Problem description -
From the first line to the last, reproduce the records exactly.

**** Given information

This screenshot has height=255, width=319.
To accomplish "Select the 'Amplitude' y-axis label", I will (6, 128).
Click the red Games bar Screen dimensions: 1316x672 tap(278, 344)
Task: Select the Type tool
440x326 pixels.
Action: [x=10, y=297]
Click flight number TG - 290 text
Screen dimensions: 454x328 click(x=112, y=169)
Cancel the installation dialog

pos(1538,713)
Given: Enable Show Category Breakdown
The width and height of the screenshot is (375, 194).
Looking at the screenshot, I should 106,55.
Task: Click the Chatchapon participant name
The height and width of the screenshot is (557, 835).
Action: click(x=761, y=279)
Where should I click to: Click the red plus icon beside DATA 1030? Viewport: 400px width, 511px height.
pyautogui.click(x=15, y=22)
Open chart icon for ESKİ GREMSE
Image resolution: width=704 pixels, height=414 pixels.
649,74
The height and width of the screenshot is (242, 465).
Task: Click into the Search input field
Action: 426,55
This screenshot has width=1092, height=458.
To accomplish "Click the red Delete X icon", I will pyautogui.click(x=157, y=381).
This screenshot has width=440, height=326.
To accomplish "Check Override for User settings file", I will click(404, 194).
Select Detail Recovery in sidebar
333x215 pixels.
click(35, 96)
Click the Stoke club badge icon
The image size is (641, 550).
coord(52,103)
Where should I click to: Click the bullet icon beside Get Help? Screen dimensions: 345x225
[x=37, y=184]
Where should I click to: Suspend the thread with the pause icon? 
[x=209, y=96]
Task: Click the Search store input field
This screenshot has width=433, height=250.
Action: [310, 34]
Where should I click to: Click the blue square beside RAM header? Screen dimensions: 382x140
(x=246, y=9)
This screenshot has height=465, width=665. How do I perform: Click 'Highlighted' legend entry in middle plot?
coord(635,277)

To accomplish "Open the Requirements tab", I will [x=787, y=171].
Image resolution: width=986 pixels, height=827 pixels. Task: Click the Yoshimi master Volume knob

********

Exercise result -
This screenshot has height=255, width=319.
To accomplish "Select the 'Amplitude' y-axis label", I will (6, 128).
Click the red Games bar Screen dimensions: 1316x672 tap(278, 344)
Task: Select the Type tool
440x326 pixels.
Action: [x=10, y=297]
Click flight number TG - 290 text
Screen dimensions: 454x328 click(x=112, y=169)
Cancel the installation dialog

pos(1538,713)
Given: Enable Show Category Breakdown
The width and height of the screenshot is (375, 194).
Looking at the screenshot, I should 106,55.
Task: Click the Chatchapon participant name
The height and width of the screenshot is (557, 835).
Action: click(x=761, y=279)
Where should I click to: Click the red plus icon beside DATA 1030? Viewport: 400px width, 511px height.
pyautogui.click(x=15, y=22)
Open chart icon for ESKİ GREMSE
Image resolution: width=704 pixels, height=414 pixels.
649,74
The height and width of the screenshot is (242, 465).
Task: Click into the Search input field
Action: 426,55
This screenshot has width=1092, height=458.
To accomplish "Click the red Delete X icon", I will pyautogui.click(x=157, y=381).
This screenshot has width=440, height=326.
To accomplish "Check Override for User settings file", I will click(404, 194).
Select Detail Recovery in sidebar
333x215 pixels.
click(35, 96)
Click the Stoke club badge icon
The image size is (641, 550).
coord(52,103)
Where should I click to: Click the bullet icon beside Get Help? Screen dimensions: 345x225
[x=37, y=184]
Where should I click to: Suspend the thread with the pause icon? 
[x=209, y=96]
Task: Click the Search store input field
This screenshot has width=433, height=250.
Action: [310, 34]
Where should I click to: Click the blue square beside RAM header? Screen dimensions: 382x140
(x=246, y=9)
This screenshot has height=465, width=665. How do I perform: Click 'Highlighted' legend entry in middle plot?
coord(635,277)

To accomplish "Open the Requirements tab", I will [x=787, y=171].
Image resolution: width=986 pixels, height=827 pixels. Task: Click the Yoshimi master Volume knob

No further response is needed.